The pedestrian nature of the filmmaking was enough to take me out of the story, that I did not care so much about how the film addressed faith in general and Catholicism in particular. I can say the themes of the movie suffered from the director’s imposition of what he wanted to be the truth as opposed to what was actually the truth of medieval Catholicism.
The premise of the film posits a Cistercian monk tasked by Rome to recover the relic of an apostle that will hopefully provide supernatural powers to fend off Muslim forces. Neither during the medieval period nor in its current teaching, has the Church related to relics in such fashion. A part of the actual saint or something they touched merely remind the believer of the holiness the saint achieved this side of Heaven and encourages them on a similar path of sanctity. The relic driving the premise of the film then would not create supernatural violence, regardless of the director’s likely influences of watching the “National Treasure” movies.
Thematically, the film shows its flaws as well. The opening titles state the Crusades were launched “on faith” alone. A fair enough assessment for the first crusade, perhaps.

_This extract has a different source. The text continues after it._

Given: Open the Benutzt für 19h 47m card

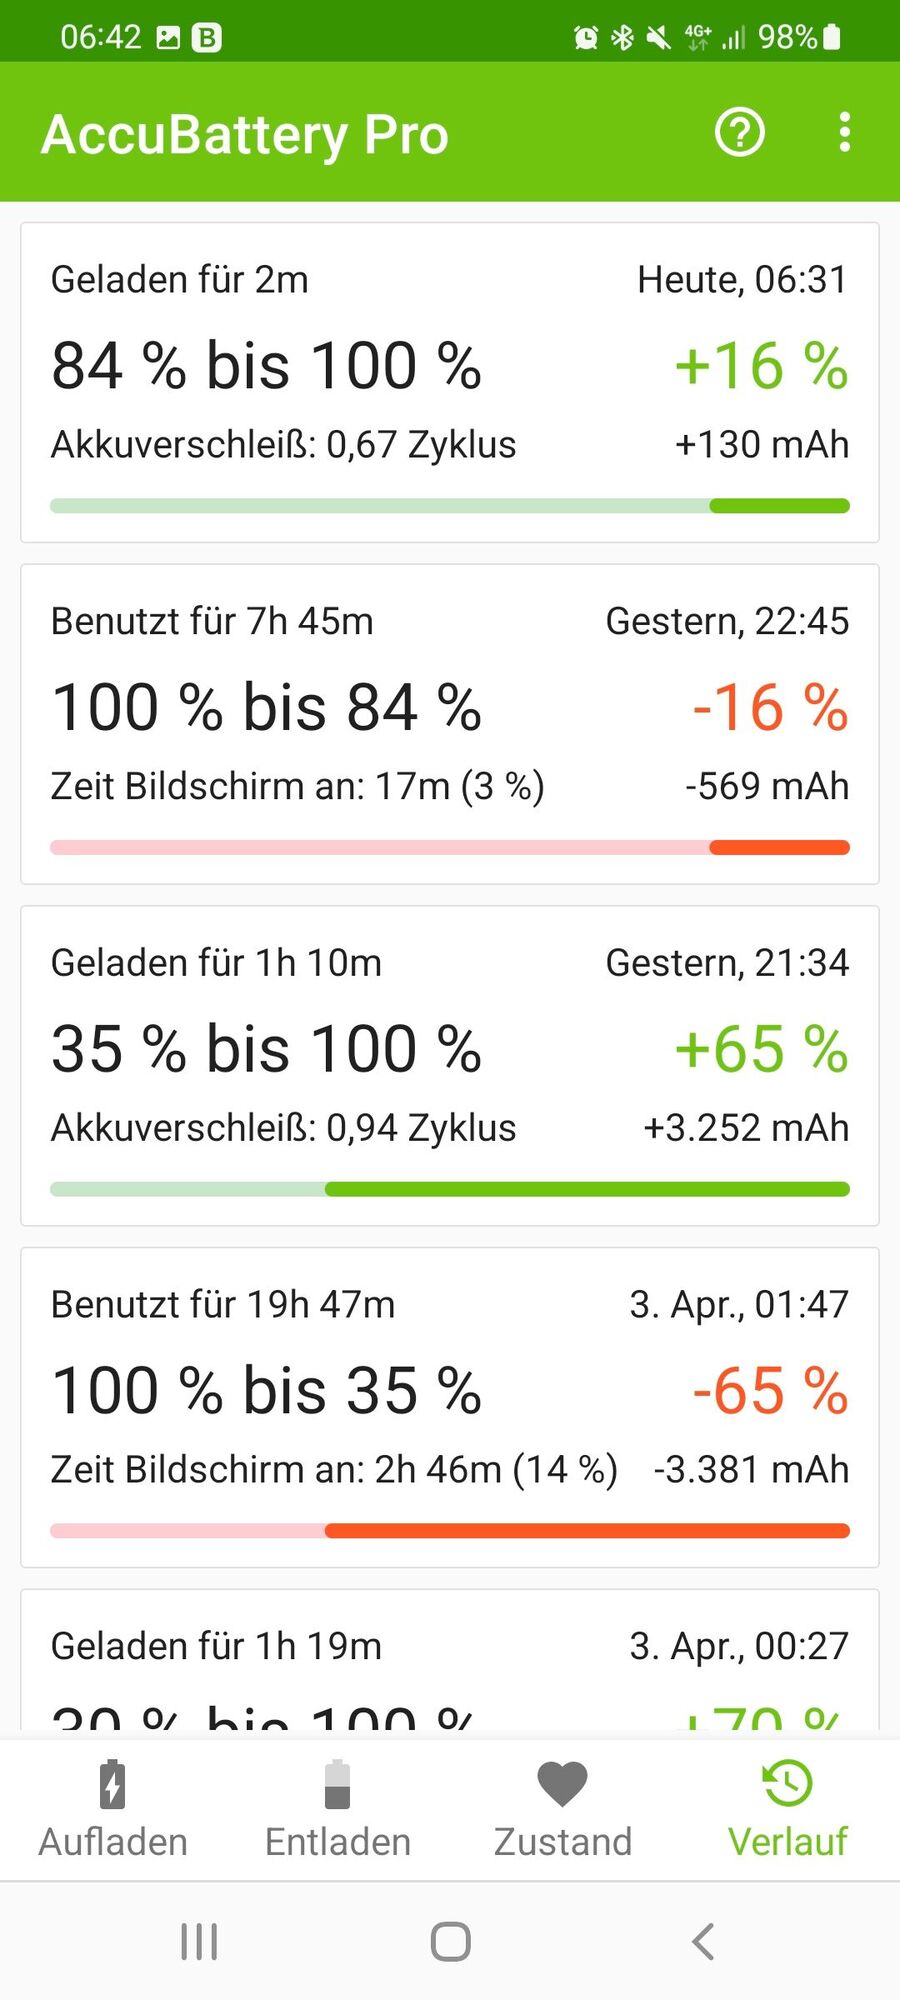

The later events of the film follow the unfortunate sack of Constantinople in 1204. A watershed moment in Crusader history signifying European’s motivations is turned to the secular rewards of riches.
(Ed.: To learn more about the real motivations of the Crusades — starting with violent Muslim aggression into areas that had been Christian for centuries — click here.)

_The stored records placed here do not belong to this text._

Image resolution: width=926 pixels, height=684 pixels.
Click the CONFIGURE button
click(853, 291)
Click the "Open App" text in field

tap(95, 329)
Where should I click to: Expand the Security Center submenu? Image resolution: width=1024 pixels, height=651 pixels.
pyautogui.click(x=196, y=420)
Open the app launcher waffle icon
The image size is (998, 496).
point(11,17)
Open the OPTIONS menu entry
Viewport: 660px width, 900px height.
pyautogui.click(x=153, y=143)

“Faith alone” is also a notion that seemingly guides every individual action, especially those of the Cistercian monk. A telling scene, indicative of many that undermine the film’s intention, takes place when the four surviving monks hatch a plan to steal the relic. The Cistercian states the group must not stop to free their fellow monk, as he would only slow them down in their absconding with the relic. Despite his claim that “God told him to plot such course of action,” the strategy is nonetheless a very rational one: sacrifice one monk for the gain of one relic.
The scene reminded me of a little known story about St. Joan of Arc. Despite her admirable piety, she remained a very practical lady, employing the use of gunpowder during the 100 Years War for the first time in military history. It’s often then, the wedding of faith and reason and more so, minding the small things of faith that lead to the minding of the small things of reason that form the actual truth, not the dichotomy of the two that the director suggests. To Catholics, faith and reason are not enemies but allies and necessary partners.
Indeed, “it didn’t have to be this way.” And indeed, it never was.
To see what secular reviewers thought of the movie, check out this post.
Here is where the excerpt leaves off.